(WORK REQUIRED)
From the material below, reproduce exactly the stretch of lines that begins with the line holding "At what coordinates should I click to accomplish: Click" and ends with the line holding "Collapse the sidebar", skipping the pictures.
(DATA TO USE Opens)
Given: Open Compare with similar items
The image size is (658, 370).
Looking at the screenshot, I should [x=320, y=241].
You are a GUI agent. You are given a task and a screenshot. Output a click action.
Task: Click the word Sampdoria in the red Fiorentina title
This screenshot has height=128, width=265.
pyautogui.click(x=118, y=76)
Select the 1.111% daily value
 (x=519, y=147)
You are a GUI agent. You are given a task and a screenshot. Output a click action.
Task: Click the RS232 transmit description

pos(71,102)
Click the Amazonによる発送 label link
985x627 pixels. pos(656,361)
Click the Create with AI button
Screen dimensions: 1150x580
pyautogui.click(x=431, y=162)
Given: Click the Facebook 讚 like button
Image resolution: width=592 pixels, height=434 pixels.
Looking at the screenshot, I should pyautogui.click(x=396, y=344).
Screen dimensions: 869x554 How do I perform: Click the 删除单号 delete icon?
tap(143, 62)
(DATA TO USE Closes)
(DATA TO USE Opens)
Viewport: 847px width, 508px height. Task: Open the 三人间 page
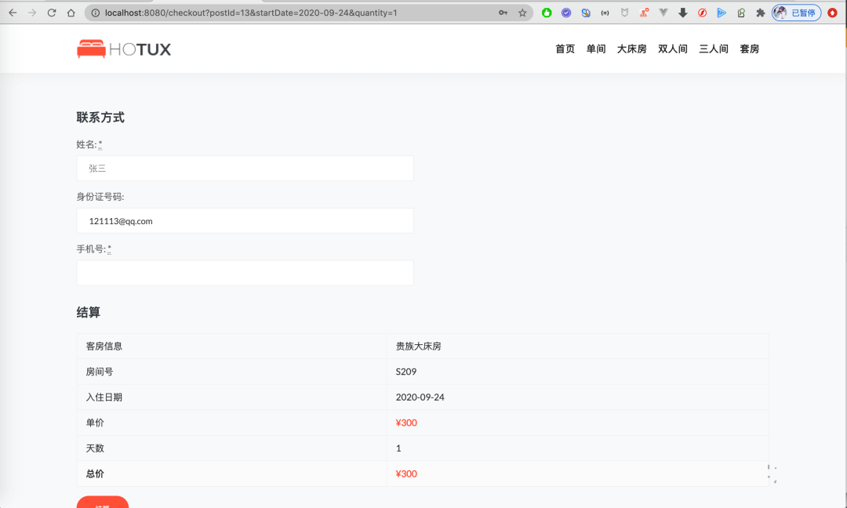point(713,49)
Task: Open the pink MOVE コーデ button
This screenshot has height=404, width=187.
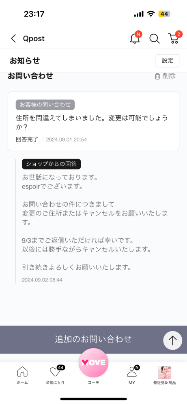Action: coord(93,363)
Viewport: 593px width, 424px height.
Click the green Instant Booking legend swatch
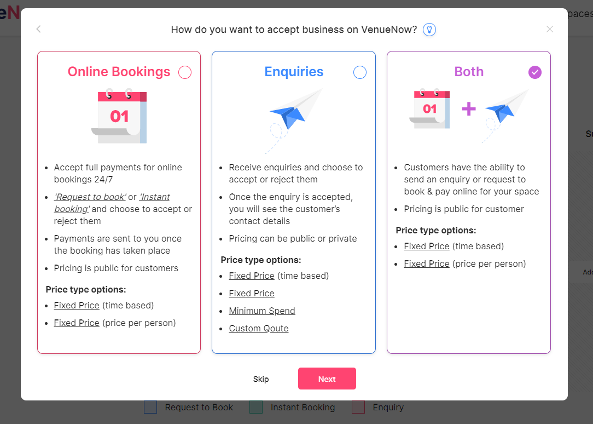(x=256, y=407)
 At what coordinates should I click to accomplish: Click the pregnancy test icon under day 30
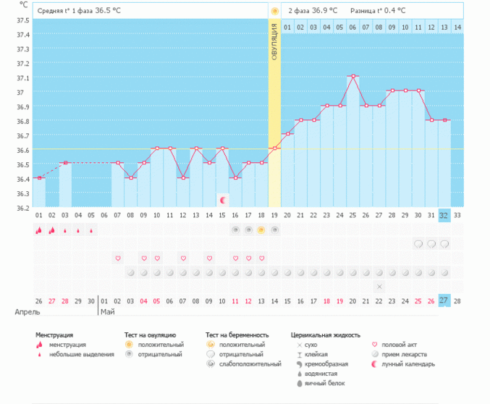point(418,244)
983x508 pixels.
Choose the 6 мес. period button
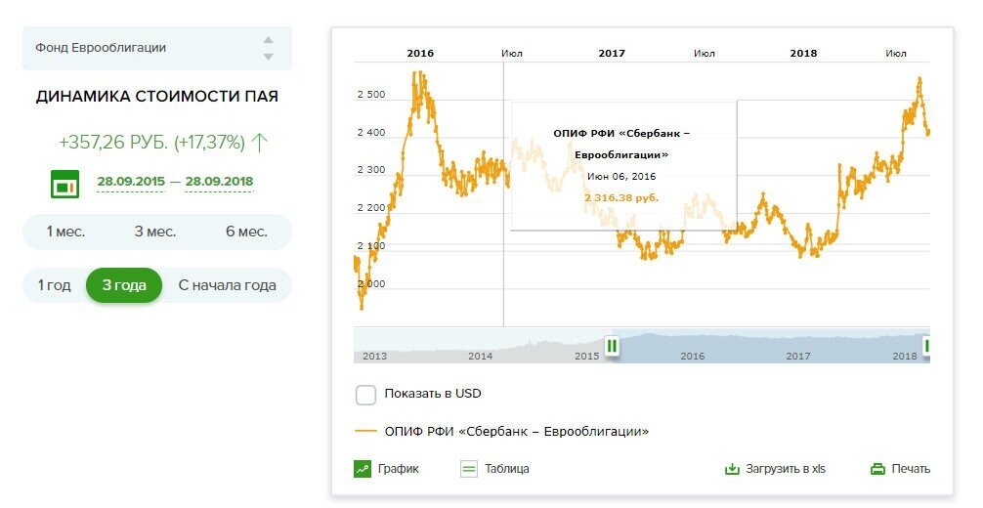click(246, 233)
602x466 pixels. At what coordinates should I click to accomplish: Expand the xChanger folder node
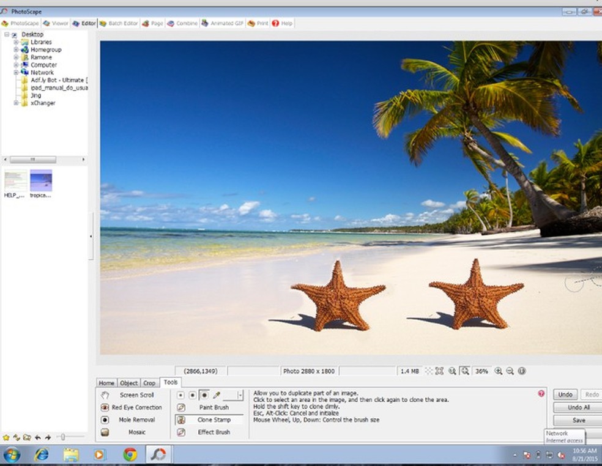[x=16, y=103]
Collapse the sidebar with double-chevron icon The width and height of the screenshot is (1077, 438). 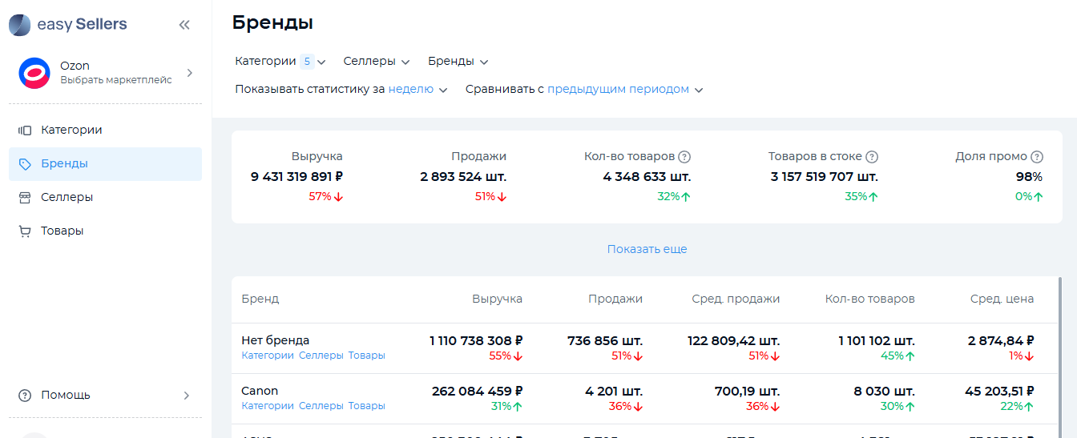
(DATA TO USE Closes)
(SOLUTION TO THE PROBLEM)
 At what coordinates should I click to accomplish: Click the pregnancy test icon under day 30
point(418,244)
983x508 pixels.
Choose the 6 мес. period button
click(246, 233)
602x466 pixels. At what coordinates should I click to accomplish: Expand the xChanger folder node
[x=16, y=103]
Collapse the sidebar with double-chevron icon The width and height of the screenshot is (1077, 438). 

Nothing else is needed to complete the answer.